◆ **REQUIREMENTS**
Lay out the stretch of rows from the line containing "click on good" through the end of the rows as a Markdown table with the columns No. and Line, omitting blank lines.

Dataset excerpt

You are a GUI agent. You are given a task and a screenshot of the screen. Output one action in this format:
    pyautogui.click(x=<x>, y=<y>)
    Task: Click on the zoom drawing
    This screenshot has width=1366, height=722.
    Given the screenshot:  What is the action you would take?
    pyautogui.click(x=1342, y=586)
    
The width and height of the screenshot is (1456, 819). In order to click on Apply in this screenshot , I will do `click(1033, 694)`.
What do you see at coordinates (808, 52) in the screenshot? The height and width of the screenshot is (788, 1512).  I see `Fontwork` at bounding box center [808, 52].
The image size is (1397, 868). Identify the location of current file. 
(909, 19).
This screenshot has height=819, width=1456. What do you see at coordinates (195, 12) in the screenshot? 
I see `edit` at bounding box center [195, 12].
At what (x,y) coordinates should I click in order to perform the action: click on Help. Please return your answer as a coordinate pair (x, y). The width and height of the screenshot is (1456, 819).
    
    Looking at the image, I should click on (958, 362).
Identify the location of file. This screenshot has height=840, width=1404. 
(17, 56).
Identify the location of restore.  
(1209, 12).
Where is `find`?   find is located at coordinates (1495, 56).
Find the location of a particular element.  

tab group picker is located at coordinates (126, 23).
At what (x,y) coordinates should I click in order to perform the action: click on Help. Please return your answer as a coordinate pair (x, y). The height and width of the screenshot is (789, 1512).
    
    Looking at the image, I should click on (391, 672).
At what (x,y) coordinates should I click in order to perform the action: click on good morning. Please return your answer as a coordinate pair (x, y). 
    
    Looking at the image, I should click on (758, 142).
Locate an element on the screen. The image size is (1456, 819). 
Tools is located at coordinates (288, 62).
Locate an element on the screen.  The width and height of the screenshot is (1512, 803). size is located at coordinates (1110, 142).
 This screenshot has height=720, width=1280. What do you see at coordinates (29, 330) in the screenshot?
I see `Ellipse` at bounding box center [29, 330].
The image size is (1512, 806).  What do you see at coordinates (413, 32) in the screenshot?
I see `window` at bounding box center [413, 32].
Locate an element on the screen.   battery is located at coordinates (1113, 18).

◆ **EXERCISE SOLUTION**
| No. | Line |
|---|---|
| 1 | At what (x,y) coordinates should I click in order to perform the action: click on good morning. Please return your answer as a coordinate pair (x, y).  |
| 2 |     Looking at the image, I should click on (758, 142). |
| 3 | Locate an element on the screen. The image size is (1456, 819).  |
| 4 | Tools is located at coordinates (288, 62). |
| 5 | Locate an element on the screen.  The width and height of the screenshot is (1512, 803). size is located at coordinates (1110, 142). |
| 6 |  This screenshot has height=720, width=1280. What do you see at coordinates (29, 330) in the screenshot? |
| 7 | I see `Ellipse` at bounding box center [29, 330]. |
| 8 | The image size is (1512, 806).  What do you see at coordinates (413, 32) in the screenshot? |
| 9 | I see `window` at bounding box center [413, 32]. |
| 10 | Locate an element on the screen.   battery is located at coordinates (1113, 18). |